Verification Code Examples

Node.js

const crypto = require('crypto');

function verifyWebhook(rawBody, signature, secret) {
  const expected = 'sha256=' + crypto
    .createHmac('sha256', secret)
    .update(rawBody)
    .digest('hex');
  return crypto.timingSafeEqual(
    Buffer.from(expected),
    Buffer.from(signature)
  );
}

// Express route example
app.post('/webhook', express.raw({ type: 'application/json' }), (req, res) => {
  const sig = req.headers['x-acs-signature'];
  if (!verifyWebhook(req.body, sig, process.env.WEBHOOK_SECRET)) {
    return res.status(401).send('Invalid signature');
  }
  const payload = JSON.parse(req.body);
  // process payload...
  res.status(200).send('OK');
});

Python (Flask)

import hmac, hashlib, os
from flask import request, abort

def verify_webhook(raw_body, signature, secret):
    expected = 'sha256=' + hmac.new(
        secret.encode('utf-8'),
        raw_body,
        hashlib.sha256
    ).hexdigest()
    return hmac.compare_digest(expected, signature)

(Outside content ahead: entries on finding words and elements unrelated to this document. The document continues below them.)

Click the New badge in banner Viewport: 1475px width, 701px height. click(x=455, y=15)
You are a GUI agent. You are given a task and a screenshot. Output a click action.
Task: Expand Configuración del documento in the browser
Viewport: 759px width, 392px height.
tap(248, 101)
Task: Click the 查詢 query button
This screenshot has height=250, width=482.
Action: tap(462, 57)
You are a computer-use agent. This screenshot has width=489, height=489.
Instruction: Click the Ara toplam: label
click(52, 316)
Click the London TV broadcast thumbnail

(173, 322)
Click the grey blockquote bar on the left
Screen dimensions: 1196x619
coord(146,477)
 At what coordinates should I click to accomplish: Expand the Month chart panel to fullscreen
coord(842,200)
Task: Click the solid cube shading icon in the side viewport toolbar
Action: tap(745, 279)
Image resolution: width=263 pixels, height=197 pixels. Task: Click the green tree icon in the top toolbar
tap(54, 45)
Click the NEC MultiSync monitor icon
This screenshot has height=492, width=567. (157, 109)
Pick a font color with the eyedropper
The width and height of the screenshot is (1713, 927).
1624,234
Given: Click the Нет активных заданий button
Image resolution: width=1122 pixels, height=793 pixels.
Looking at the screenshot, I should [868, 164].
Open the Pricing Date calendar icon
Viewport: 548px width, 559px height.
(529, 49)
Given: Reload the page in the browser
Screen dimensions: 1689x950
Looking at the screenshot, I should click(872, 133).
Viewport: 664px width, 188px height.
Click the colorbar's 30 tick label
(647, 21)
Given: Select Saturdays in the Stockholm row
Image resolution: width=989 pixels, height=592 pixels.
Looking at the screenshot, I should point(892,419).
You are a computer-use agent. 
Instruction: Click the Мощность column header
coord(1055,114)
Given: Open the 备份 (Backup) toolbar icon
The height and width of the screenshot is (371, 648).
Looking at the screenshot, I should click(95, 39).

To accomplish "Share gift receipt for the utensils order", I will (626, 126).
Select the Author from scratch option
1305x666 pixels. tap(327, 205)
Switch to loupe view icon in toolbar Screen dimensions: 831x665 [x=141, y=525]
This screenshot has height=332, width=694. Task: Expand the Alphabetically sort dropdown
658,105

@app.route('/webhook', methods=['POST'])
def webhook():
    sig = request.headers.get('X-ACS-Signature', '')
    if not verify_webhook(request.get_data(), sig, os.environ['WEBHOOK_SECRET']):
        abort(401)
    payload = request.get_json()
    # process payload...
    return 'OK', 200

PHP

function verifyWebhook(string $body, string $signature, string $secret): bool {
    $expected = 'sha256=' . hash_hmac('sha256', $body, $secret);
    return hash_equals($expected, $signature);
}

$body = file_get_contents('php://input');
$sig  = $_SERVER['HTTP_X_ACS_SIGNATURE'] ?? '';

if (!verifyWebhook($body, $sig, getenv('WEBHOOK_SECRET'))) {
    http_response_code(401);
    exit('Invalid signature');
}
$payload = json_decode($body, true);
// process payload...

Critical: Use the Raw Request Body

Always verify against the raw, unprocessed request body — before any JSON parsing, decoding, or reformatting. Parsing and re-serializing JSON can alter whitespace or key order, causing the signature check to fail even on legitimate requests. In Express, use express.raw() middleware instead of express.json() for the webhook route.

Use Timing-Safe Comparison

Use a constant-time comparison function when comparing signature strings:

  • Node.js: crypto.timingSafeEqual()
  • Python: hmac.compare_digest()
  • PHP: hash_equals()

A simple === comparison is vulnerable to timing attacks that can allow an attacker to guess valid signatures.

Zapier and Make

If you are delivering webhooks to Zapier or Make, you generally do not need to implement signature verification — Zapier and Make use their own authentication at the trigger level. You can safely skip this step for those integrations.

Rotating Your Webhook Secret

If your secret is accidentally exposed:

  1. Go to Settings → Integrations → Outbound Webhooks
  2. Find the affected destination and click Rotate Secret
  3. Copy and store the new secret securely
  4. Update your receiving endpoint with the new value

ACS begins using the new secret immediately for all subsequent deliveries. In-flight deliveries using the old secret will fail verification on your endpoint — this is the expected and correct behavior.